The Organisation Undoing Tax Abuse (OUTA) has submitted its final comments on governments Reviewed Draft White Paper on Local Government, warning that South Africa does not suffer from a shortage of plans to fix municipalities. It suffers from a shortage of accountability.
While OUTA welcomes many of the reforms in the White Paper, it says the final version must focus less on diagnosing municipal failure and more on ensuring there are consequences for those who cause it.
“South Africans are tired of paying more and receiving less,” says Julius Kleynhans, OUTA Executive Manager. “The real test of this White Paper is whether it makes municipal failure harder and municipal success easier.”
OUTA says many of the problems residents face every day, including water outages, electricity disruptions, collapsing roads, billing disputes, waste collection failures, and escalating tariffs, can often be traced back to poor leadership, political interference, weak oversight, and a lack of consequences for misconduct.
One of OUTA’s key recommendations is the introduction of a compulsory national councillor readiness programme before local government elections.
“Municipalities cannot afford five years of on-the-job learning at the public’s expense,” says Kleynhans. “Councillors do not simply represent communities.
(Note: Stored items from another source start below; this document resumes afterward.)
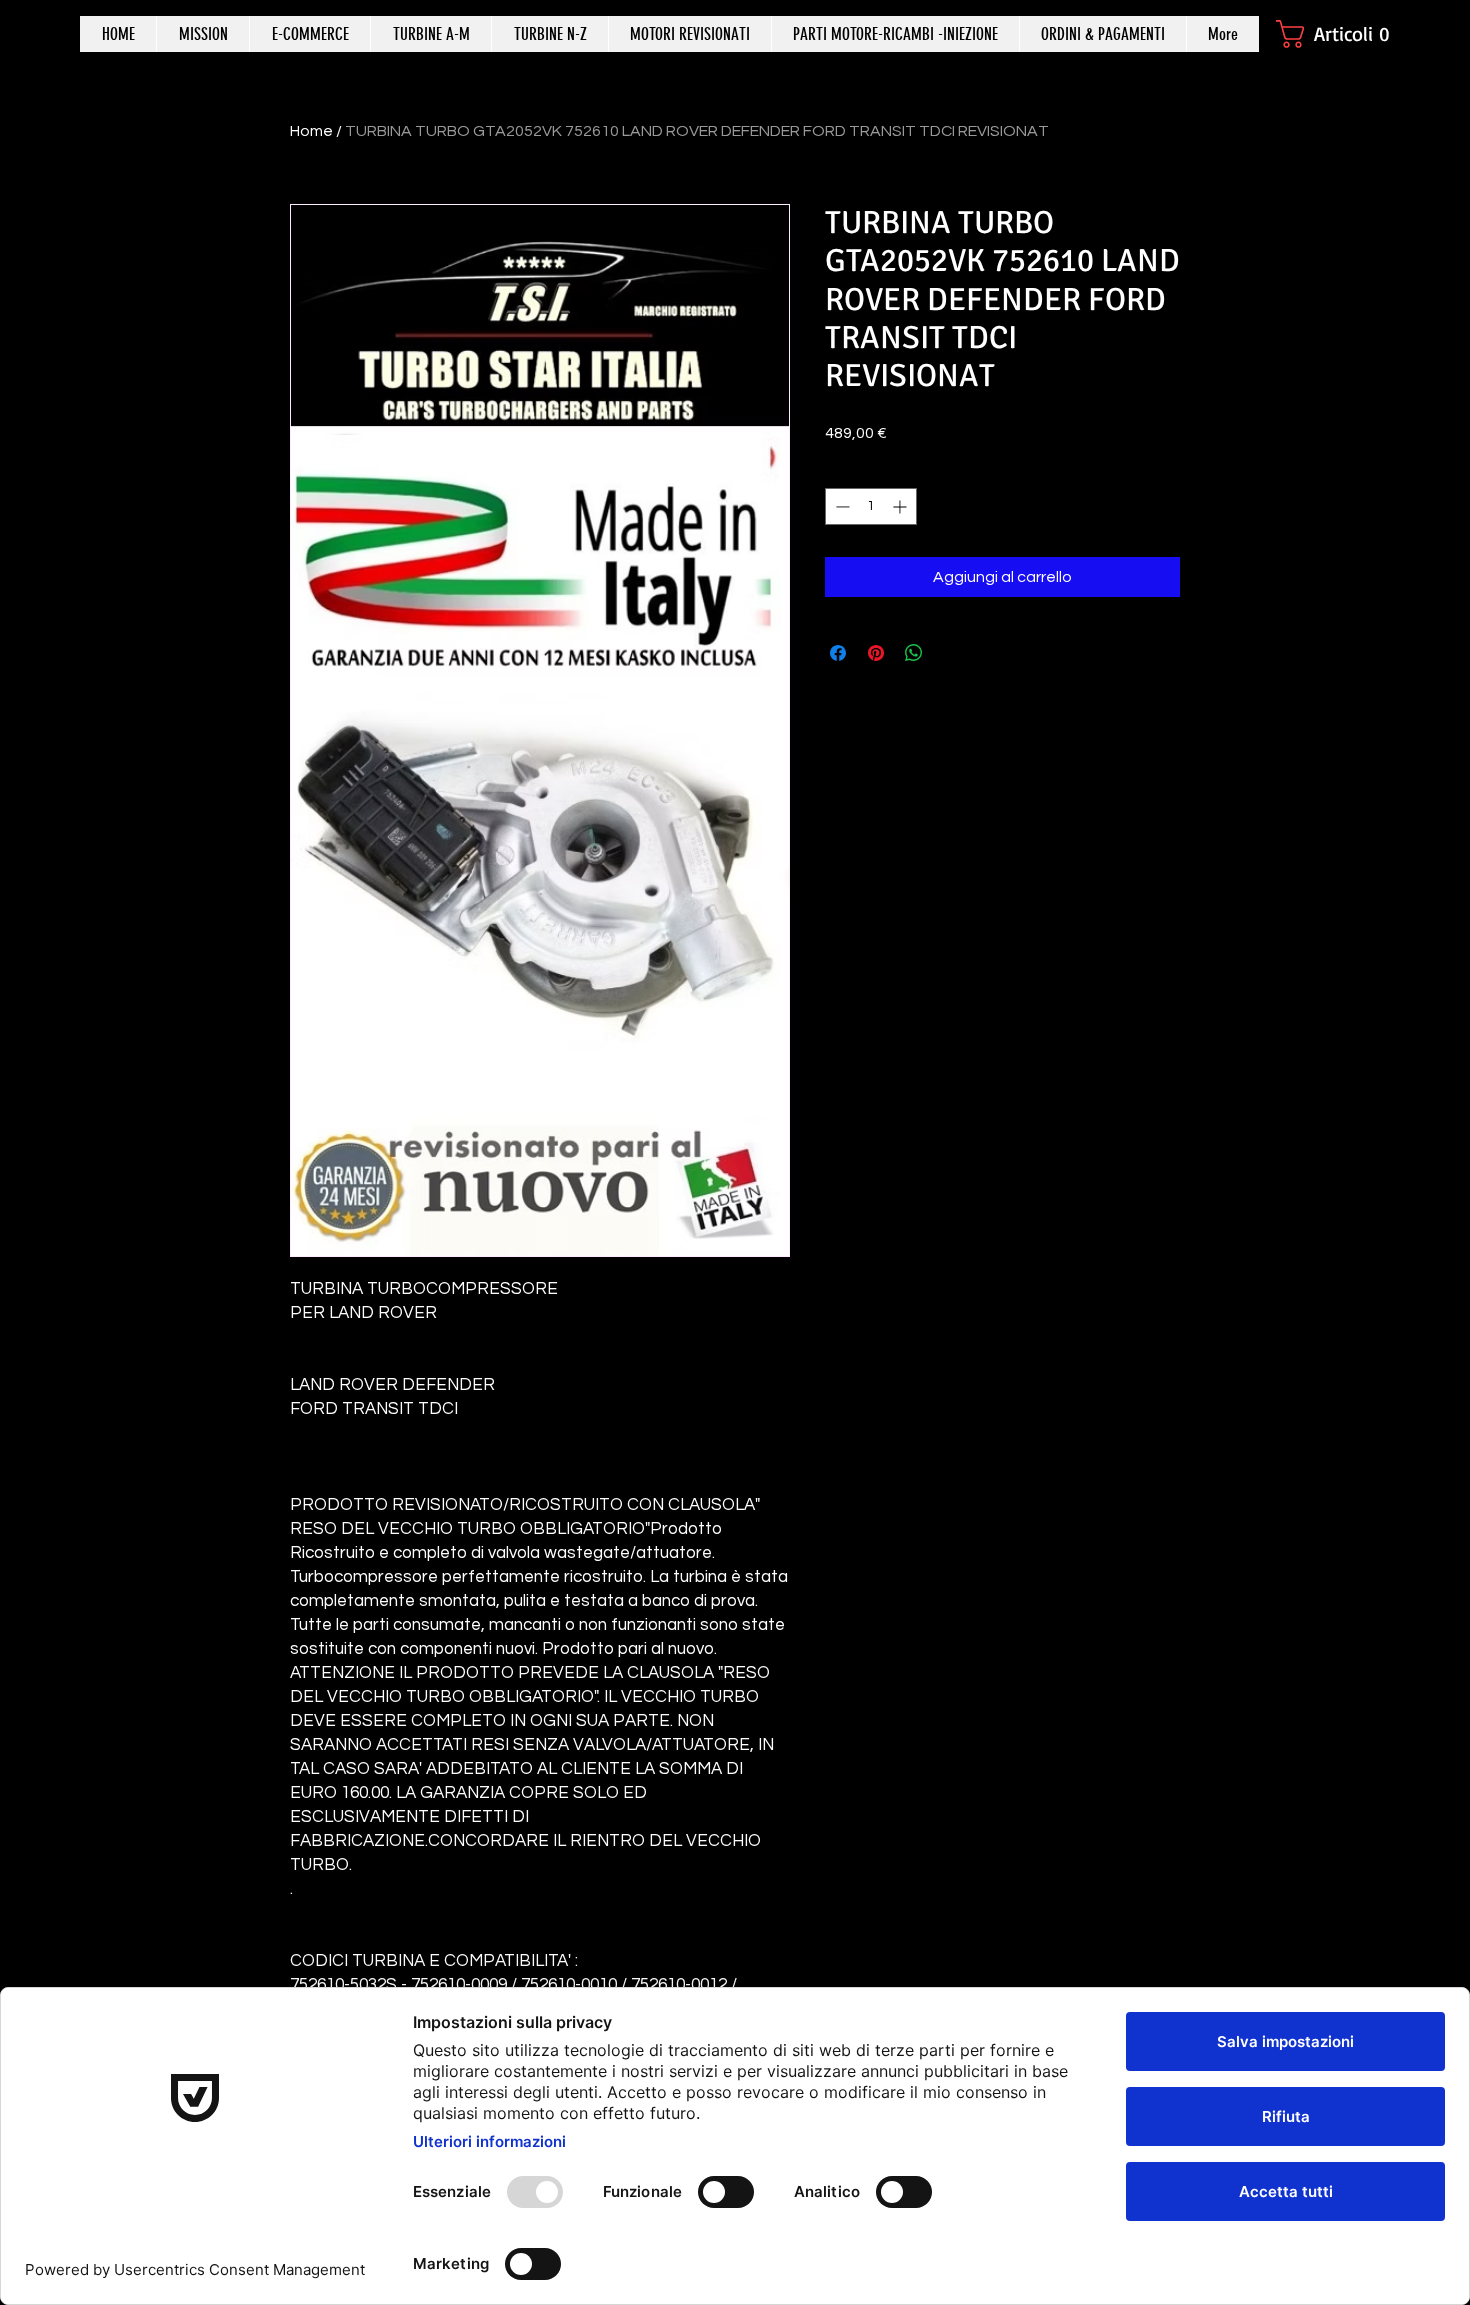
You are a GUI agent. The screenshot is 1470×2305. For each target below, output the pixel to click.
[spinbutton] (871, 506)
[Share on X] (952, 653)
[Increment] (901, 506)
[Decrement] (840, 506)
They make decisions that directly affect service delivery, municipal finances, and residents’ quality of life.”
OUTA says stronger competency requirements should also apply to mayors, deputy mayors, speakers, chief whips, MMCs, Municipal Public Accounts (MPAC) chairs, and councillors serving in critical oversight positions.
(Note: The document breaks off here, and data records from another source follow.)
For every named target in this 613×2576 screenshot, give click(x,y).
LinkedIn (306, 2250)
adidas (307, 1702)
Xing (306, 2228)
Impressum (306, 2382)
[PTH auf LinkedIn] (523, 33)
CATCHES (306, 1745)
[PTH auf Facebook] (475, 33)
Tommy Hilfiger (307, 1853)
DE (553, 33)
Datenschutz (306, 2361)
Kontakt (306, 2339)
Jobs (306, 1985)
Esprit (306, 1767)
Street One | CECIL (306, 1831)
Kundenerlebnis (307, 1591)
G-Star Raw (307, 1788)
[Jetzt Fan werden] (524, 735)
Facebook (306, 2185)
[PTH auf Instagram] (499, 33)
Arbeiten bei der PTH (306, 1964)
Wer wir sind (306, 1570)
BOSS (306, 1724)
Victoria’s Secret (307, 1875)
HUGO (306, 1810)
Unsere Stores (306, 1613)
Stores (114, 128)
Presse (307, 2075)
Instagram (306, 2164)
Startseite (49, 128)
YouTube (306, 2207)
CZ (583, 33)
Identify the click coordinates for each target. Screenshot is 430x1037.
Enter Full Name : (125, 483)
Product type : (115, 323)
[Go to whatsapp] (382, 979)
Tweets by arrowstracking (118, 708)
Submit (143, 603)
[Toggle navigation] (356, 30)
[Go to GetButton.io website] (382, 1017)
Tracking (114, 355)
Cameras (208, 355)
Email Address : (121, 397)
The organisation is equally concerned about what it describes as a serious accountability gap in local government.
Municipal managers often face legal, disciplinary, and even criminal consequences when things go wrong. At the same time, political office-bearers who interfere in appointments, procurement processes, investigations, or financial decisions frequently evade meaningful accountability.
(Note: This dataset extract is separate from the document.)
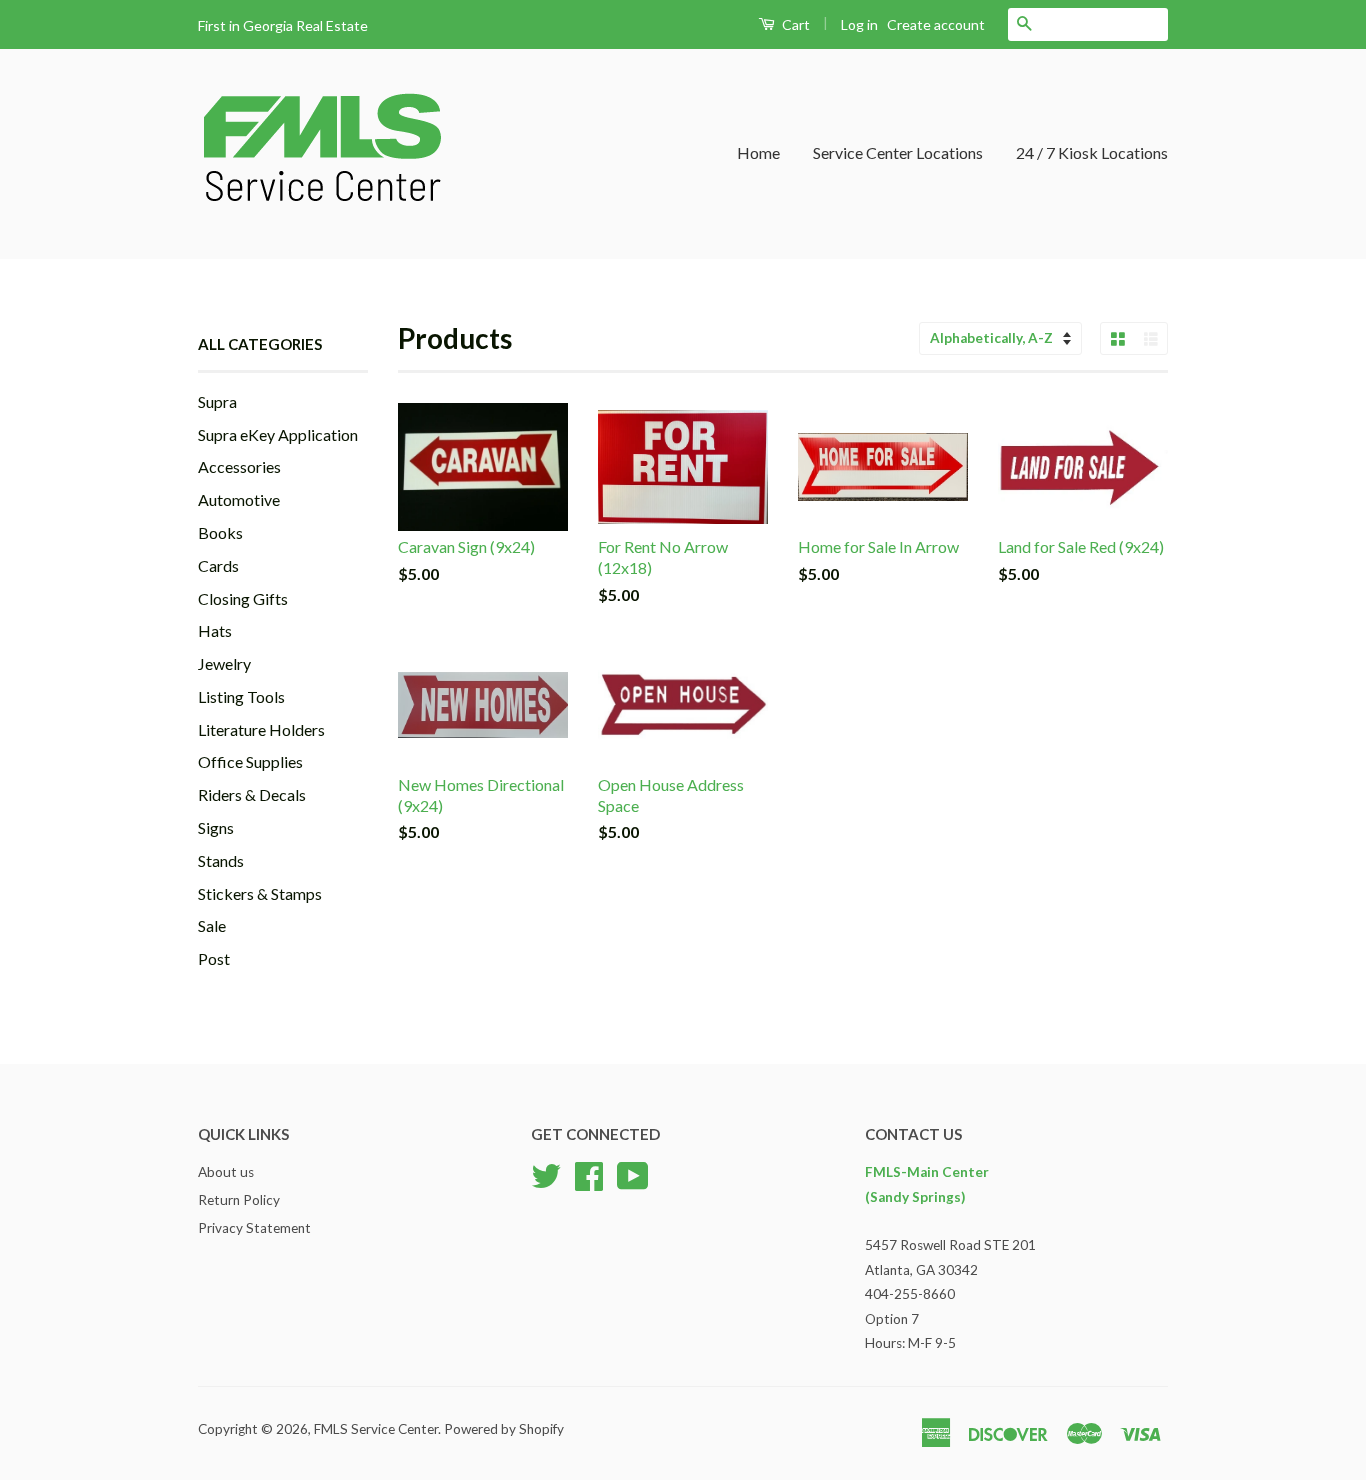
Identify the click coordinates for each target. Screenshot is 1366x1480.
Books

“Political power must carry accountability,” says Kleynhans. “Those who interfere in municipal administration or contribute to financial collapse cannot simply walk away while officials carry the consequences.”
OUTA is calling for stronger sanctions against political office bearers who abuse their authority, including removal from office, personal liability where their conduct causes financial losses, referral for criminal investigation where corruption is suspected, and public reporting on disciplinary outcomes.
The organisation also argues that residents should not be expected to fund municipal inefficiency through ever-increasing tariffs and fixed charges.
Many municipalities continue to lose a significant amount of revenue through corruption, poor maintenance, water losses, electricity losses, and weak financial management. Yet the response is often to increase the burden on paying residents and businesses.
“Consumers should not be expected to absorb the cost of failure,” says Kleynhans. “Tariffs should reflect efficient service delivery, not corruption, waste, or mismanagement.”
OUTA is also calling for greater procurement transparency, including the public disclosure or tender information, contract awards, contract performance, and beneficial ownership details through a centralised municipal procurement portal.
The organisation believes the White Paper presents one of the most significant opportunities in decades to reshape the future of local government. With local elections approaching and many municipalities facing deep governance, financial, and service delivery crises, South Africa cannot afford to get this reform process wrong.
OUTA says the White Paper is as important to the future of municipalities as the upcoming local government elections themselves. Elections determine who governs, but the White Paper will help determine the rules, accountability mechanisms, and standards under which they govern.
“A municipality cannot be fixed by leadership alone if the policy framework is weak, and strong policy means little without capable leadership,” says Kleynhans. “South Africa needs both.”
OUTA warns that a weak final White Paper could entrench many of the governance failures that have contributed to municipal decline, while a strong and enforceable framework could help create the conditions for better governance regardless of which political party assumes office after the elections.
“The next election will shape municipal leadership for the next five years,” says Kleynhans. “This White Paper will shape how local government functions for years beyond that. Getting the content right is therefore critical if South Africa is serious about rebuilding municipalities that are ethical, capable, financially sustainable, and worthy of public trust.”
Kleynhans also cautioned that implementation of the White Paper must not become trapped in lengthy reform processes while municipalities continue to deteriorate. Communities facing collapsing infrastructure, rising tariffs, and declining services need practical improvements, accountability, and measurable progress as a matter of urgency.